Should have been more specific, Eric. The ban would affect only sugared beverages. Here's the quote from the New York Times: "The ban would affect beverages with more than 10 calories per 8 ounces, and would exclude fruit juices without added sugar, milk products and milk substitutes. A 12-ounce soda has 150 calories and the equivalent of 10 packets of sugar, according to the health department."

Mary said...

I agree with your points, Miriam. Maybe it's more about teaching how to fish rather than denying fatty fish??

In other words, how's about allocating the money that would be spent ensuring people don't suck down the soda be poured into health education and fitness programs? Just a thought...

Mary said...

Perhaps the money that would be spent monitoring what people buy with food stamps could be spent educating those folks about good nutritional choices.
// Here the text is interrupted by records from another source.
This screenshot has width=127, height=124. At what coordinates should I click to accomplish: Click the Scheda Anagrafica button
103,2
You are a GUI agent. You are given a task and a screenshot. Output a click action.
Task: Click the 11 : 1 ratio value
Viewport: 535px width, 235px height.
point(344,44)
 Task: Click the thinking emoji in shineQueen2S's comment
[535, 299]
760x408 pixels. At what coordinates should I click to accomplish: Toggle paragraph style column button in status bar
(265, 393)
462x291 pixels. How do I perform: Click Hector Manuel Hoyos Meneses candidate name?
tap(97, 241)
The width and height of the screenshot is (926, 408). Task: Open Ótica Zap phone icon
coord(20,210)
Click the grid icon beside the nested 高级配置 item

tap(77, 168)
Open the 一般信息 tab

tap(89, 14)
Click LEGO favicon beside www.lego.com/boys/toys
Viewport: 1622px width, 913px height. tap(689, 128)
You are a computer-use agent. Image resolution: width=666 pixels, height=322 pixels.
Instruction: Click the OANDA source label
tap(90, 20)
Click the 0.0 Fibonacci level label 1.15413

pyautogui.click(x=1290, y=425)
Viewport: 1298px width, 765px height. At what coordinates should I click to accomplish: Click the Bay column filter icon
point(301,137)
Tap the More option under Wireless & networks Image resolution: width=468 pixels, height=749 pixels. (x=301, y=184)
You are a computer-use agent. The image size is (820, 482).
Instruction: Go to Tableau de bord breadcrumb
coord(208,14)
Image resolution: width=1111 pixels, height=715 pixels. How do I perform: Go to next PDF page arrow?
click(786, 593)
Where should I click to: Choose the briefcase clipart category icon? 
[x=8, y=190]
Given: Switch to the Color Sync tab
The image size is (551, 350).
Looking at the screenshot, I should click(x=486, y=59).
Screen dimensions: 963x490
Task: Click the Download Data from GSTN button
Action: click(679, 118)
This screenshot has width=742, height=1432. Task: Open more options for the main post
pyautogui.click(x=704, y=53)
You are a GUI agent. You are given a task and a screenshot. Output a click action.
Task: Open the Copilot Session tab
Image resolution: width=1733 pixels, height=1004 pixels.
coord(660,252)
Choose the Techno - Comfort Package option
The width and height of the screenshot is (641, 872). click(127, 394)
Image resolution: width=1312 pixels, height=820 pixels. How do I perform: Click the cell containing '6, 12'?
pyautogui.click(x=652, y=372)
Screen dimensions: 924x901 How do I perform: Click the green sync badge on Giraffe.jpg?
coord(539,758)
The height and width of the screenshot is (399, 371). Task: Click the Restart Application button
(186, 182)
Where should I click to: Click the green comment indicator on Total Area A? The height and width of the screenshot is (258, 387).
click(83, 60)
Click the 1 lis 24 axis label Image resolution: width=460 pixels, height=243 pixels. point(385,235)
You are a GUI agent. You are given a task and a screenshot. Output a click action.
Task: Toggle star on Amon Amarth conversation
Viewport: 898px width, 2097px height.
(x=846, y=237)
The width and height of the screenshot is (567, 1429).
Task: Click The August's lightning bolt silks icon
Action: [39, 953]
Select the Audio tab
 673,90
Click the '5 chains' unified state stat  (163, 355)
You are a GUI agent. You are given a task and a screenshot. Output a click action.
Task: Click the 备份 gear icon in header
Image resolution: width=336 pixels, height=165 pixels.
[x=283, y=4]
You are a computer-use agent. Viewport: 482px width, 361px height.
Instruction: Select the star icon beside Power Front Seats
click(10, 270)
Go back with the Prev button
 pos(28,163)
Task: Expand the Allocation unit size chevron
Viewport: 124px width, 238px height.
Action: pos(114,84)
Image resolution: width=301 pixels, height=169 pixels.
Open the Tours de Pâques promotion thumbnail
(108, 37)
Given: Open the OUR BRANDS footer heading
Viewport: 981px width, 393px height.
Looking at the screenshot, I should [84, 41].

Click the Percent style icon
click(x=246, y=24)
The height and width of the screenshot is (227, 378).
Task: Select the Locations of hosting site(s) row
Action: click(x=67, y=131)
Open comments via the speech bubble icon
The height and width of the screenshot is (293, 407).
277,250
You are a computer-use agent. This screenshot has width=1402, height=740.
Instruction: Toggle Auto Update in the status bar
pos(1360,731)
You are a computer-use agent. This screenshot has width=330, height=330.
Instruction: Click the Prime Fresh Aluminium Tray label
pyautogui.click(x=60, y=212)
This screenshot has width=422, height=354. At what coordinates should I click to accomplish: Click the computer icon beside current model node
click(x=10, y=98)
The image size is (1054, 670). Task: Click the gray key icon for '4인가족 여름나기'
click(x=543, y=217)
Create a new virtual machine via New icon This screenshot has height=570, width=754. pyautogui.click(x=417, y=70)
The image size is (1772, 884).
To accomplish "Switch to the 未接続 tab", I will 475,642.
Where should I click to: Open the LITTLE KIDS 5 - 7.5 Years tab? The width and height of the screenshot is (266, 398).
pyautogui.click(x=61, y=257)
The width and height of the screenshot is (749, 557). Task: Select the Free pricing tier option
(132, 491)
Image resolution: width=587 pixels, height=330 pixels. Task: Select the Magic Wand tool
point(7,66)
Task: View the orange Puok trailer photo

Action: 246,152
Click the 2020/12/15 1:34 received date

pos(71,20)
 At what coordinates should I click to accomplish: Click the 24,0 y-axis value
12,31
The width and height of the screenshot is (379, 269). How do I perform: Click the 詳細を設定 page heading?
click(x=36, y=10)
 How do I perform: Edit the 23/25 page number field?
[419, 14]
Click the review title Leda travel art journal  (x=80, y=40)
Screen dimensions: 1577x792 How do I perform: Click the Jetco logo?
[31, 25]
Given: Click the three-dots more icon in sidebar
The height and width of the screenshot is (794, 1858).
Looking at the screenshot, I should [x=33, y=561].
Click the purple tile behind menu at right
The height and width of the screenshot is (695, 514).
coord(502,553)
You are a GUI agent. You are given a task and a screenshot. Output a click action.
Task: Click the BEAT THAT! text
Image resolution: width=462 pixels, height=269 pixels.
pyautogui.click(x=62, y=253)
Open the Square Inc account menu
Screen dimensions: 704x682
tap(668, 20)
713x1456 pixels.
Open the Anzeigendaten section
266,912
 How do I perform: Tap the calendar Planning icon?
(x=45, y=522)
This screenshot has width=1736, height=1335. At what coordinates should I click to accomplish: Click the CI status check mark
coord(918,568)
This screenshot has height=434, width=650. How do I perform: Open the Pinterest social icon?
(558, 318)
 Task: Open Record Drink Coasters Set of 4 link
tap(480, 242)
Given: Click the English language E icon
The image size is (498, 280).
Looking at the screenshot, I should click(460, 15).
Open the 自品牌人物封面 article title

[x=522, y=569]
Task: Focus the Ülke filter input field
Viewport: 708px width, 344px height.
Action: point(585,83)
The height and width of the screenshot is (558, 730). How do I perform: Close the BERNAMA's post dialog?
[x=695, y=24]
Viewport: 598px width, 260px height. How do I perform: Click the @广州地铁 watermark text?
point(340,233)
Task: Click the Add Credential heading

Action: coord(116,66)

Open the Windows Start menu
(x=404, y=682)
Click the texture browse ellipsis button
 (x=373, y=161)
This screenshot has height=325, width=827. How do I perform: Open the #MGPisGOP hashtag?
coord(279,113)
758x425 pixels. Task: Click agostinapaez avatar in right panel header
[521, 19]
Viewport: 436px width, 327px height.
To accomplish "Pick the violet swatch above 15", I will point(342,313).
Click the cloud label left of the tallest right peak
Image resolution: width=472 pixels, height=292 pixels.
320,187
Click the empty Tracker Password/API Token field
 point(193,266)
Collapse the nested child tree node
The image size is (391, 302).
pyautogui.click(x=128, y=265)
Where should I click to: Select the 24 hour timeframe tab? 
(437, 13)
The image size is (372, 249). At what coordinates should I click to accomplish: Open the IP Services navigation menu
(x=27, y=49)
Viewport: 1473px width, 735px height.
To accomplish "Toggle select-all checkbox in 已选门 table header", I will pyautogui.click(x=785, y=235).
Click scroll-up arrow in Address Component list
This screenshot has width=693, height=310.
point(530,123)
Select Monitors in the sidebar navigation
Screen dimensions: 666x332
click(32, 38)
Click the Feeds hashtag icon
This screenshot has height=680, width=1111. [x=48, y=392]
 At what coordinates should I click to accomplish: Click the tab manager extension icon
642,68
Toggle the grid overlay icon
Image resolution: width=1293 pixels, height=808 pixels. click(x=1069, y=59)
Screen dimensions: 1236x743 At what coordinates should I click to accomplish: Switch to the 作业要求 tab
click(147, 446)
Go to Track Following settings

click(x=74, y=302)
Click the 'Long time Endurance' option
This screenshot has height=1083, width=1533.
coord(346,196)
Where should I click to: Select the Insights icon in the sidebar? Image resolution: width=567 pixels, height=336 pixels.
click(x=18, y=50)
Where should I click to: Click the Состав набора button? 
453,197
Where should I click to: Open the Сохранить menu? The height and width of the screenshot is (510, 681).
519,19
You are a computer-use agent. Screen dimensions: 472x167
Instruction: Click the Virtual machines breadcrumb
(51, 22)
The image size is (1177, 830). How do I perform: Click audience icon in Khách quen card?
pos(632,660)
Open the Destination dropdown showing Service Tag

In fact, perhaps assistance could be contingent on taking intermittent nutrition classes.

In an era when we as a culture feel increasingly comfortable mandating behaviors, it would be refreshing to see action in improving cultural deficits rather than spending time and money identifying unsavory behaviors followed by mandating judgments.

Eric said...

however, trying to encourage and educate people is a tiny-percentage game... do you think that government-funded education campaigns would likely result in more than 5% of the people changing their behavior? Comparatively, what is the effective change if the government just says "look, this food stamp we're providing can not be used to buy Megafat BBQ choco-Clusters-- sorry, that's just not why we made this program."